[The records]
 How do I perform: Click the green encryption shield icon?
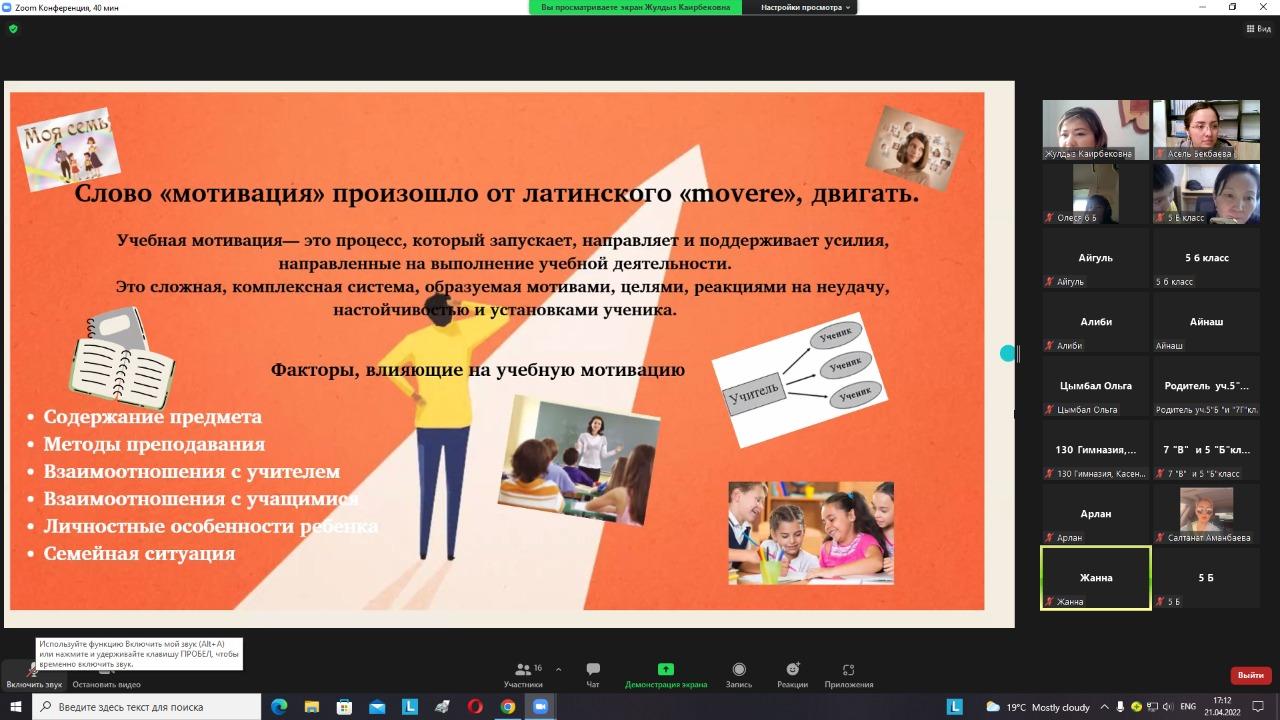(13, 29)
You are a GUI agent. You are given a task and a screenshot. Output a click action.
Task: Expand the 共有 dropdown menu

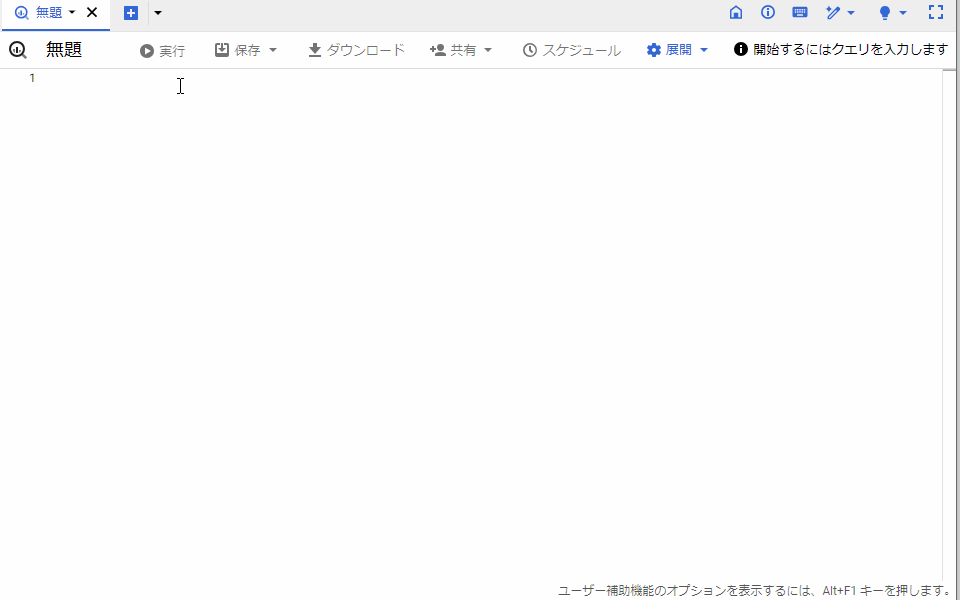tap(488, 49)
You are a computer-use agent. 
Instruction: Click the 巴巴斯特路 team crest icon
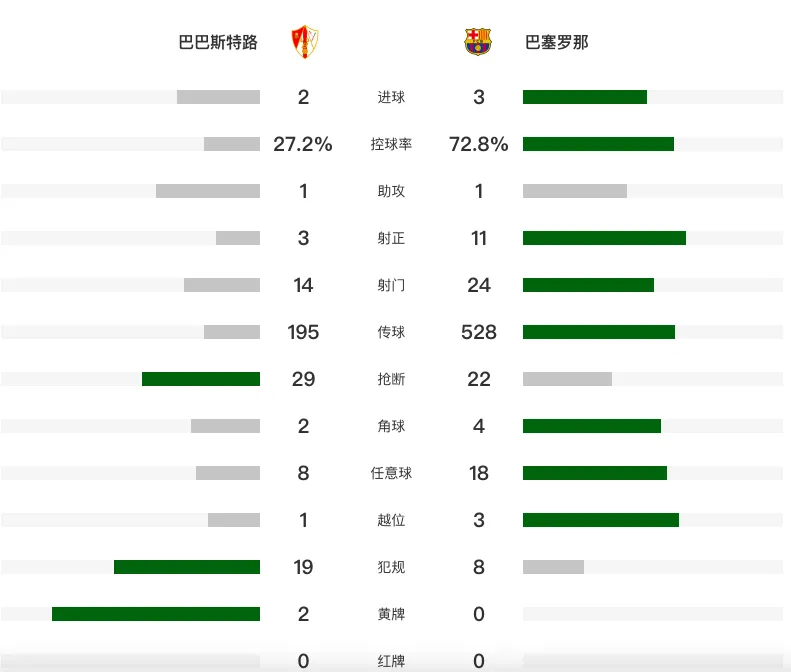(305, 42)

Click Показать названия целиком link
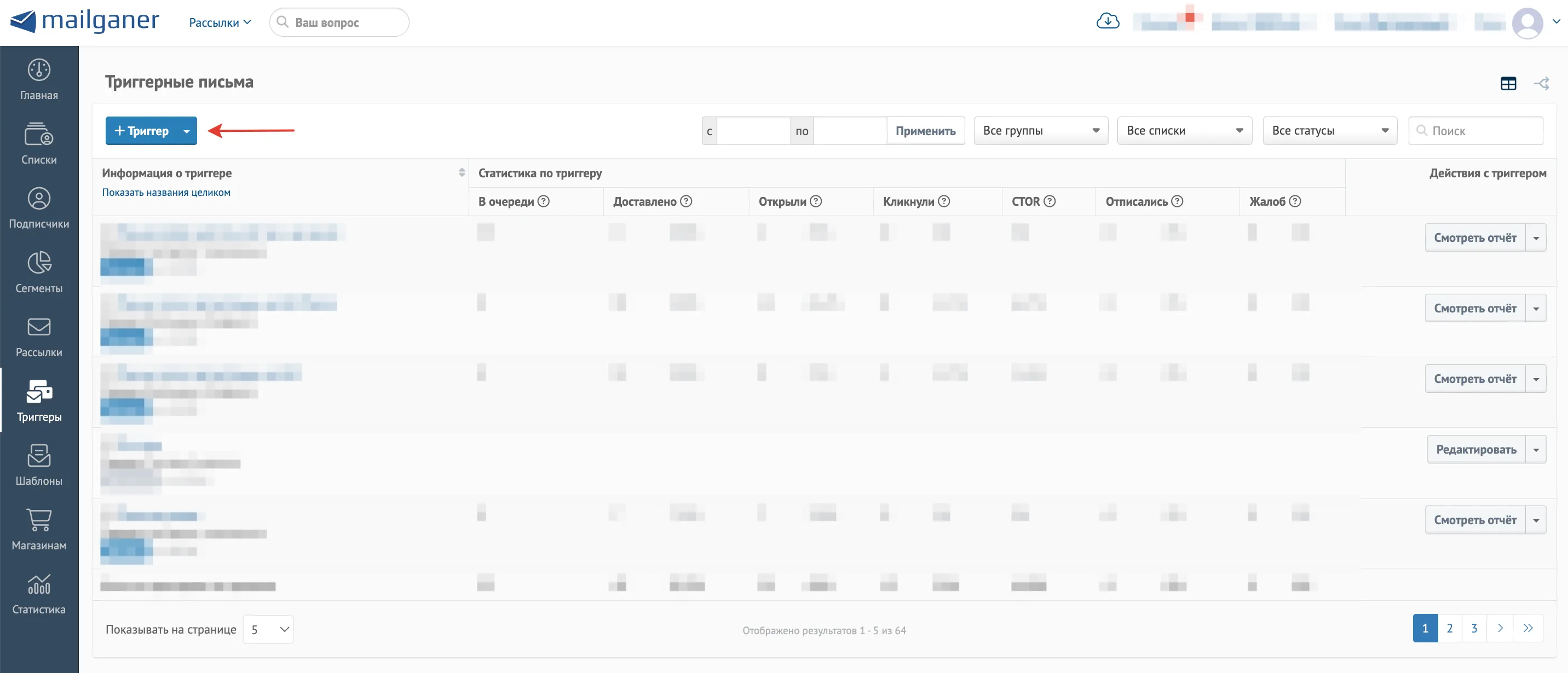166,192
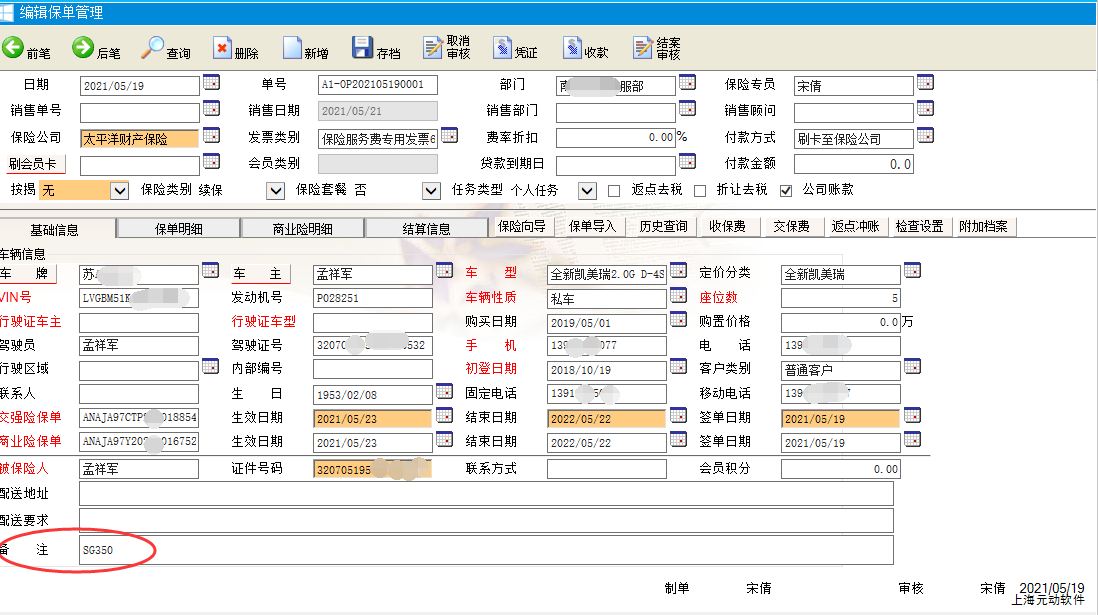Click the 删除 delete icon
This screenshot has width=1098, height=615.
pos(222,48)
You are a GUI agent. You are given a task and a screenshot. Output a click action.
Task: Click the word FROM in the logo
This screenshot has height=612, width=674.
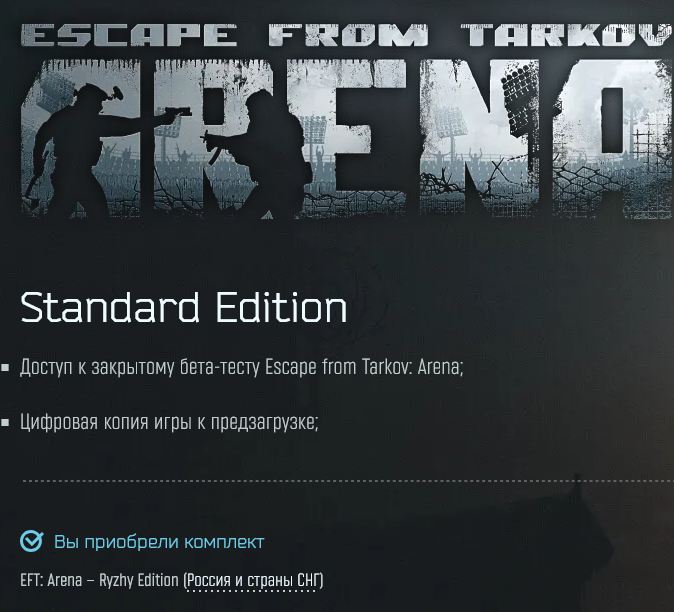[x=349, y=35]
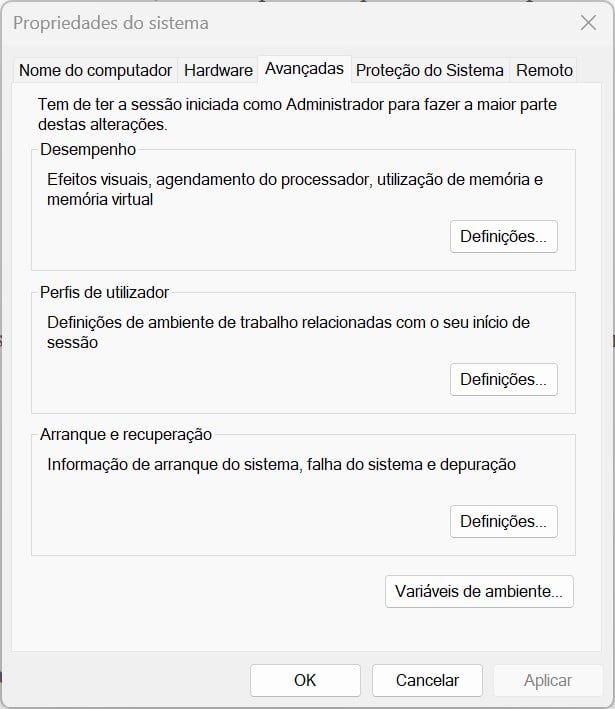The height and width of the screenshot is (709, 615).
Task: Open Definições for Desempenho
Action: click(503, 237)
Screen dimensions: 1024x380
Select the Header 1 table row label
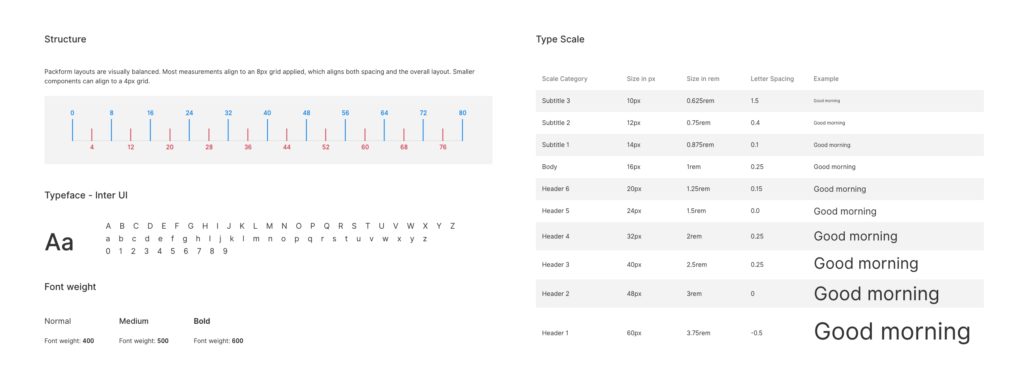click(555, 333)
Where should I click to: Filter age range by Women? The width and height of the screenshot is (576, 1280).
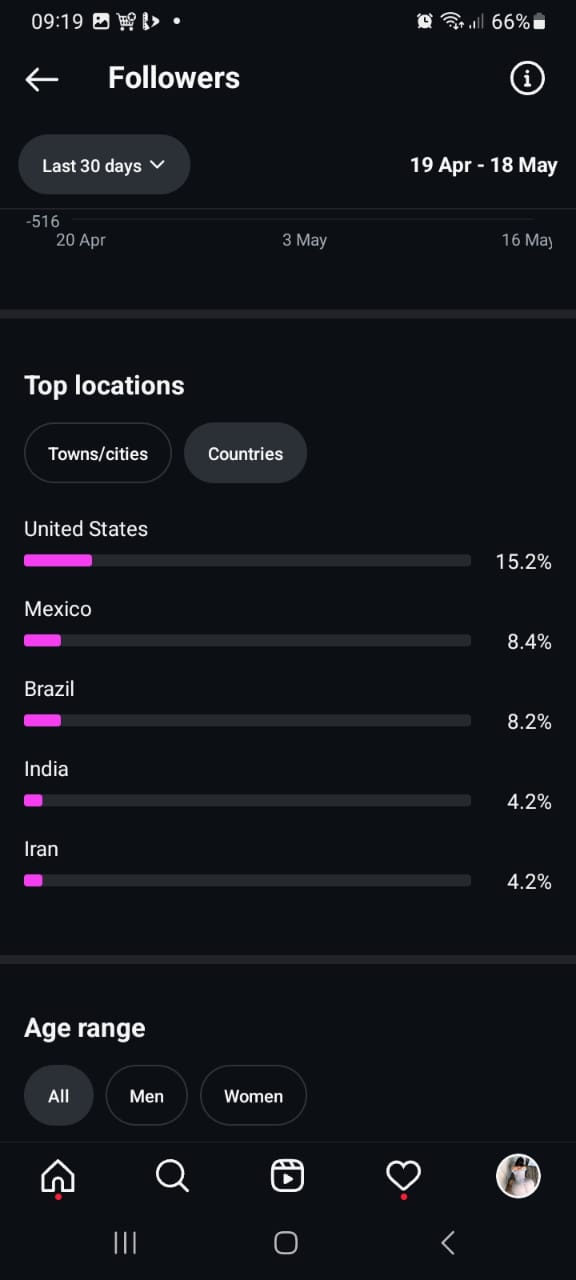click(253, 1096)
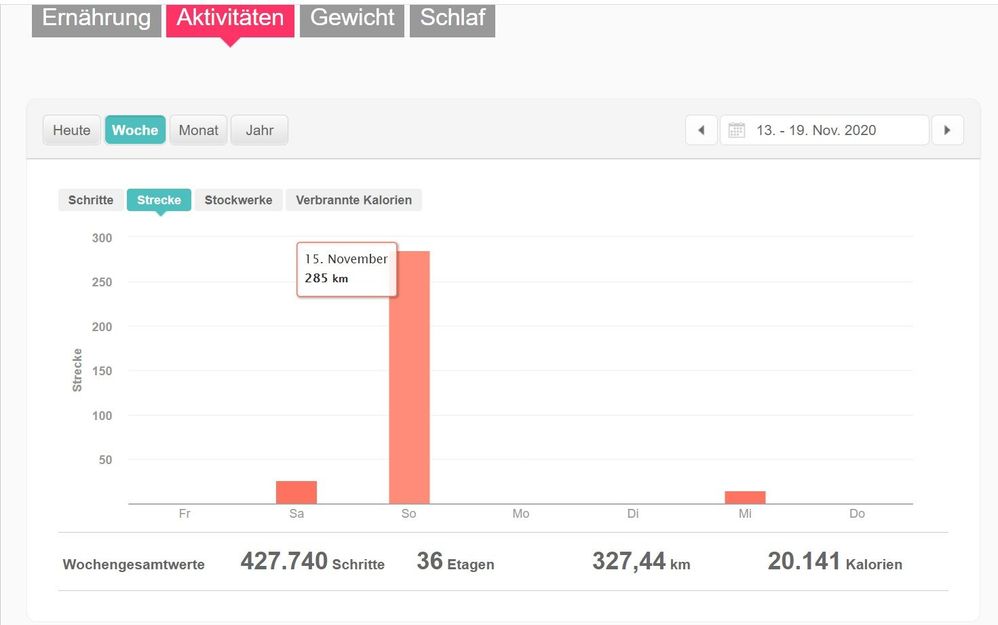Go to previous week using left arrow
This screenshot has width=998, height=625.
[701, 130]
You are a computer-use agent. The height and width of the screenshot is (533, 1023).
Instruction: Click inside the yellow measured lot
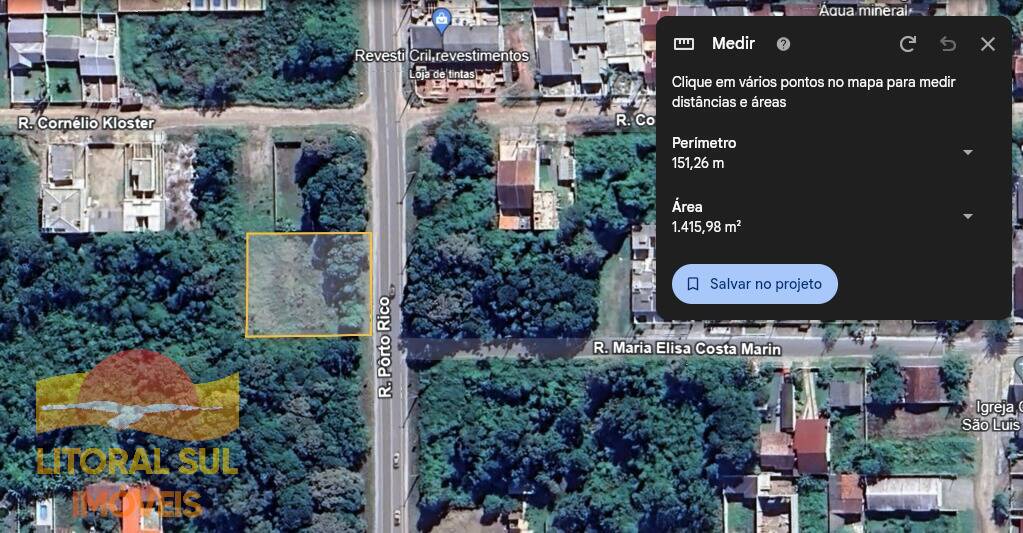[309, 284]
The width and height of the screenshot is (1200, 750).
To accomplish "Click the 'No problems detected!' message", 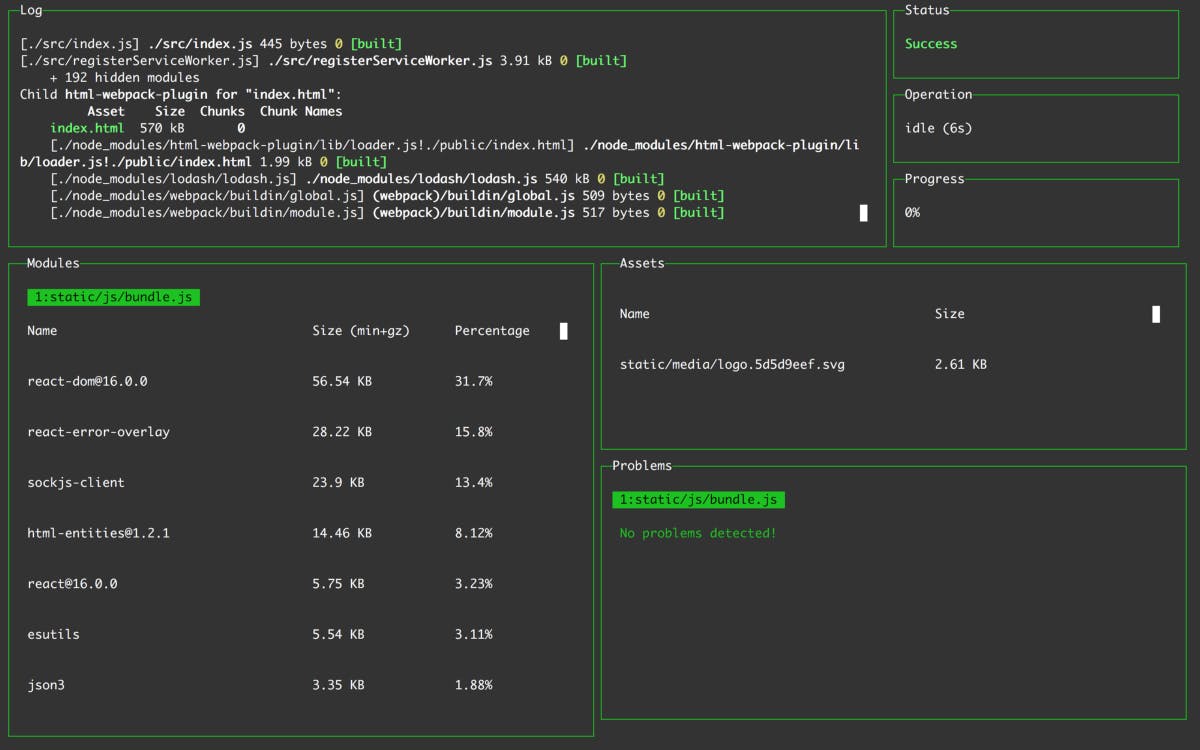I will (695, 533).
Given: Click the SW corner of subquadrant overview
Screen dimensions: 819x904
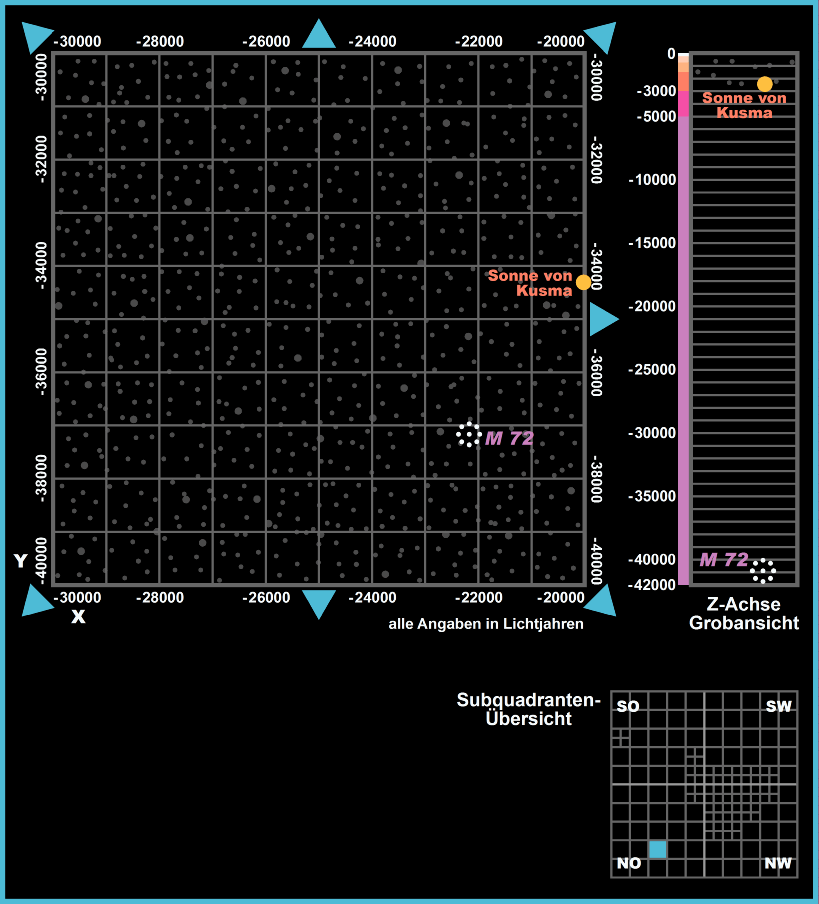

[Directions] Pull out all lines containing the word "computer" from the entries above.

[Exercise result]
You are a computer-use agent. 
You are a computer-use agent. The height and width of the screenshot is (533, 1023).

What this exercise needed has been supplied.